EXERCISE 1:
Write out the listing below without changes, from the line containing "This screenshot has width=1512, height=501." through the end of the listing.

Table 7: Extensographic properties.

F: Formulation, C: Control.

Sourse: The Authors.

3.4 Sensory analysis

The appearance attribute determined that the F3 formulation (4.22) obtained the highest preference score and did not present significant differences with respect to the control (4.2), F4 (4.2), F10 (4.0), F7 (4.0), F8 (3.98) and F1 (3.92) (p <0.05). It can be inferred that those formulations with a substitution level between 24.5% and 28.5% total (F9, F13, F3, F2, F12, and F11) are not preferred by the panelists. Regarding the flavor attribute, the formulations F3 (3.78), F7 (3.67) and F4 (3.51) presented a higher score than the control (3.78), the inclusion of quinoa, cañihua and chía increased the preference for panelists.

Stick et al. [38] points out that breads made with 10% and 20% quinoa seeds obtained an excellent rating and were given 4.98 and 4.88 points, respectively (scale 1-5, representing extreme dislike and liking). In texture there is also a favorable score for formulations F7 (3.49), F3 (3.48), F10 (3.13), F11 (3.02), F4 (3.00).

Color F3 (3.67), Control (3.32), F2 (3.25), F7 (3.23), F11 (3.15). Odor F3 (3.51), F7 (3.47), F10 (3.40), F4 (3.24), F8 (3.32) were the highest scores. Finally, for the color attribute, the F3 formulation did not present a significant difference with respect to the control (3.32) (p <0.05), this result can be contrasted with that presented by Sayed-Ahmad et al. [45] who, by fortifying wheat flour with chia flour, obtained darker breads without significantly affecting their global acceptability.

However, fortified bread showed better values than the control in terms of sensory profile, whose mean obtained scores between 3.4 and 3.7 on a scale of 1-5. In general, the F3 formulation presents attractive scores for attributes studied (p <0.05) (Fig. 1), this is an essential requirement for the development of a new product. A physical view of the formulations presented are shown in Fig. 2. Food fortification is one of the most popular strategies today to achieve products that are characterized by presenting components that promote health benefits, including functional foods [46-48]. Chia seed seeds mucilage have been shown to be included in bread for their ability to substitute fat while preserving quality attributes and making them healthier foods [49].

EXERCISE 2:
Name every sensory attribute for which the sensory analysis text reports scores.

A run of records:

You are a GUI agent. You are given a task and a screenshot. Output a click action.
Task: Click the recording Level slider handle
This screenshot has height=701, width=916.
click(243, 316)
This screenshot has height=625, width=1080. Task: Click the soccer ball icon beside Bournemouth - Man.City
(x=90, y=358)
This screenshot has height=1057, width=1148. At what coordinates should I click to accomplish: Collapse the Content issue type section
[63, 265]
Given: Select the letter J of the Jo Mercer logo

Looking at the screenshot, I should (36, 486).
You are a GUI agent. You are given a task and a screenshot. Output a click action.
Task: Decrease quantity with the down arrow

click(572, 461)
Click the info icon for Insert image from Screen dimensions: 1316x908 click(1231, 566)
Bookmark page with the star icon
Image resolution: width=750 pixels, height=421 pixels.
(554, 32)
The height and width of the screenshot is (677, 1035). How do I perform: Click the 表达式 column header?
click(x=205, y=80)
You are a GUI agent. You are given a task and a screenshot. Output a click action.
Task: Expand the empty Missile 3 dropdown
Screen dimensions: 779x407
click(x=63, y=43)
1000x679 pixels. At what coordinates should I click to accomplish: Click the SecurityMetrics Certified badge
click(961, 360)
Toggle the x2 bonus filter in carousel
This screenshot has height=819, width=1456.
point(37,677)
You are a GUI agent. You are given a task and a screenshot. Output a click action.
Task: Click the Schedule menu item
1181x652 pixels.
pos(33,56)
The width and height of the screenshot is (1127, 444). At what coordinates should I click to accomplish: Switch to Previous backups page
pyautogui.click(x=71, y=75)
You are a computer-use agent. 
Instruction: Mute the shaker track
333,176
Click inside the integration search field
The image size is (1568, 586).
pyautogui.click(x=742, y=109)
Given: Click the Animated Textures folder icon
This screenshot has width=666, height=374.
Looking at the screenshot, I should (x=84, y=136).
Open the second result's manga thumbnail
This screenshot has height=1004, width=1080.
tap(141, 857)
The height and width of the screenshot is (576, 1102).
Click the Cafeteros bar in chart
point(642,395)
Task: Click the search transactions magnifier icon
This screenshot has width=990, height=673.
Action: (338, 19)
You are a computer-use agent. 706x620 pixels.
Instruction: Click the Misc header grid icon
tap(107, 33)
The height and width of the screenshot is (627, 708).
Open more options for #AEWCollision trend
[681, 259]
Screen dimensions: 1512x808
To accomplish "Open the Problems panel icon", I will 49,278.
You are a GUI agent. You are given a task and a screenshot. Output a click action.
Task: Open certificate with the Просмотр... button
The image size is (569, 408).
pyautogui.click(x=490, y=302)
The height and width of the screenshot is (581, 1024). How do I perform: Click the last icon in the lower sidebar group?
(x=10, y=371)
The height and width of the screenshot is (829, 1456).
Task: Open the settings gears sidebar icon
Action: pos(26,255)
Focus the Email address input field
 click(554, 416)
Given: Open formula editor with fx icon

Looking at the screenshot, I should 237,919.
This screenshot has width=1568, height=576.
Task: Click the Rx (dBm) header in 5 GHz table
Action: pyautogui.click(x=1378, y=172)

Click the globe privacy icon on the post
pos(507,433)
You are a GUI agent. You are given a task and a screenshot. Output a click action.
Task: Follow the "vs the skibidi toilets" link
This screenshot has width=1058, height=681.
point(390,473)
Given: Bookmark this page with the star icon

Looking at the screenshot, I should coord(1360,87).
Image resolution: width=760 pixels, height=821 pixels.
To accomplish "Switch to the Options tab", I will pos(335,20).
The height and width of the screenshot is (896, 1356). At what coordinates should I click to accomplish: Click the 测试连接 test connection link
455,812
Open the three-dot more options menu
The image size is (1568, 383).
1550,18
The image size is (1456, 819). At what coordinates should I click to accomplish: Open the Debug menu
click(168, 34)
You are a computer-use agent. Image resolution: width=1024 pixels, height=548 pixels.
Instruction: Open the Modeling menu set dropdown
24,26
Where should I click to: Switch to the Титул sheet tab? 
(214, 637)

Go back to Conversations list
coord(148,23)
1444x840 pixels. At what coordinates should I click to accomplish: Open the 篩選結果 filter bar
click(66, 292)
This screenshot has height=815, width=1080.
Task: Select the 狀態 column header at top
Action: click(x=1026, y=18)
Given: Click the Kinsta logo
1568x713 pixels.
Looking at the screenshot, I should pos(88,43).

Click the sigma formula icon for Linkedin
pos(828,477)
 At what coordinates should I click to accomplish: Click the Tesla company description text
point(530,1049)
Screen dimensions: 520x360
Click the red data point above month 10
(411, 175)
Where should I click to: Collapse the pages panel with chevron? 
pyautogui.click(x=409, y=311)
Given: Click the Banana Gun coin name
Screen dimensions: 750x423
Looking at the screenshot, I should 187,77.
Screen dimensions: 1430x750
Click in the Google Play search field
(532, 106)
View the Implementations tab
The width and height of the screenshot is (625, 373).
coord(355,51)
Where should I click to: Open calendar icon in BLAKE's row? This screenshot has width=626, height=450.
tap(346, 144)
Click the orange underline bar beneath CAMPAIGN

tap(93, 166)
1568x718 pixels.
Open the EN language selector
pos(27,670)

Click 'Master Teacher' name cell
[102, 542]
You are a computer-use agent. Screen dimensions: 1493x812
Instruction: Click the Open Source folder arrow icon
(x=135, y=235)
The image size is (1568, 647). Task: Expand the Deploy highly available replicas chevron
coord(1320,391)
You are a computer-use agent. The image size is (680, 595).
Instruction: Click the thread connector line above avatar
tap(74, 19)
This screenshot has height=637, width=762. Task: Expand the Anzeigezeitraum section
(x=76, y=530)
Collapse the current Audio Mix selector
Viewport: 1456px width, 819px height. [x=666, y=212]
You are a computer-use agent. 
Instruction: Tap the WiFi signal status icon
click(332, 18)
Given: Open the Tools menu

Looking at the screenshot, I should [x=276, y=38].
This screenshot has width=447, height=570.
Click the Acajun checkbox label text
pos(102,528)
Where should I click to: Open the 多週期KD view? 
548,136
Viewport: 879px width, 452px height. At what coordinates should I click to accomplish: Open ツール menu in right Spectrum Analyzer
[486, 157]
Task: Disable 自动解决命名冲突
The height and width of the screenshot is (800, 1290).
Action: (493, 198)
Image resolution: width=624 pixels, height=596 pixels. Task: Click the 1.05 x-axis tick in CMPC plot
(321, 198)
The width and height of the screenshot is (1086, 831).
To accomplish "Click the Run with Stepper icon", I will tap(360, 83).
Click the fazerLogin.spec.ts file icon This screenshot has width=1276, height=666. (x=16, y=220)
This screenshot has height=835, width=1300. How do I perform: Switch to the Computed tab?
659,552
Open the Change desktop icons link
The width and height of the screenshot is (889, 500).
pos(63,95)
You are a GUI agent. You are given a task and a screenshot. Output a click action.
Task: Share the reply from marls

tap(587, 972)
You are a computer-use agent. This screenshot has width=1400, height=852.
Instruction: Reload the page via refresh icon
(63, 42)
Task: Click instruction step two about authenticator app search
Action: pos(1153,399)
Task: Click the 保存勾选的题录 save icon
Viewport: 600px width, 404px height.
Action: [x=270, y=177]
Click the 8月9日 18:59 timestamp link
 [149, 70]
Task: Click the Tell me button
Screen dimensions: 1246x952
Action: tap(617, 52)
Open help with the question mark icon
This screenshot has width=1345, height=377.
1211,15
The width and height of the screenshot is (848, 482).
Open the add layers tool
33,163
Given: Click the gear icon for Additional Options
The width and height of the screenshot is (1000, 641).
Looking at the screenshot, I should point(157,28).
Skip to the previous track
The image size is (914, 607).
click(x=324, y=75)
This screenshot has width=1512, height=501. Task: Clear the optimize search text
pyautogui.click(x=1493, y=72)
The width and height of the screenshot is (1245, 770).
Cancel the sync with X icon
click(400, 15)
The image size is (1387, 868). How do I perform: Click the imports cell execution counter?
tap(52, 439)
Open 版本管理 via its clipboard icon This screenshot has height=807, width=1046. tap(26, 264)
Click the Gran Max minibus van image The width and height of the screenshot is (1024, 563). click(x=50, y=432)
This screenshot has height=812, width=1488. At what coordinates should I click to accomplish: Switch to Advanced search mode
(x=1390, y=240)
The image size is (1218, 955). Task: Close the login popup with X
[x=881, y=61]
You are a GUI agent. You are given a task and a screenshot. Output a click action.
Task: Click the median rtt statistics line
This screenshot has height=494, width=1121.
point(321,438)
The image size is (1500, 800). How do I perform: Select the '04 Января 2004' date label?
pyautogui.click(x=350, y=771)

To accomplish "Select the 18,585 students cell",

RESULT 1:
This screenshot has width=1512, height=501. Task: Clear the optimize search text
pyautogui.click(x=1493, y=72)
The width and height of the screenshot is (1245, 770).
Cancel the sync with X icon
click(400, 15)
The image size is (1387, 868). How do I perform: Click the imports cell execution counter?
tap(52, 439)
Open 版本管理 via its clipboard icon This screenshot has height=807, width=1046. tap(26, 264)
Click the Gran Max minibus van image The width and height of the screenshot is (1024, 563). click(x=50, y=432)
This screenshot has height=812, width=1488. At what coordinates should I click to accomplish: Switch to Advanced search mode
(x=1390, y=240)
The image size is (1218, 955). Task: Close the login popup with X
[x=881, y=61]
You are a GUI agent. You are given a task and a screenshot. Output a click action.
Task: Click the median rtt statistics line
This screenshot has height=494, width=1121.
point(321,438)
The image size is (1500, 800). How do I perform: Select the '04 Января 2004' date label?
pyautogui.click(x=350, y=771)

To accomplish "Select the 18,585 students cell",

RESULT 2:
Appearance, flavor, texture, color, odor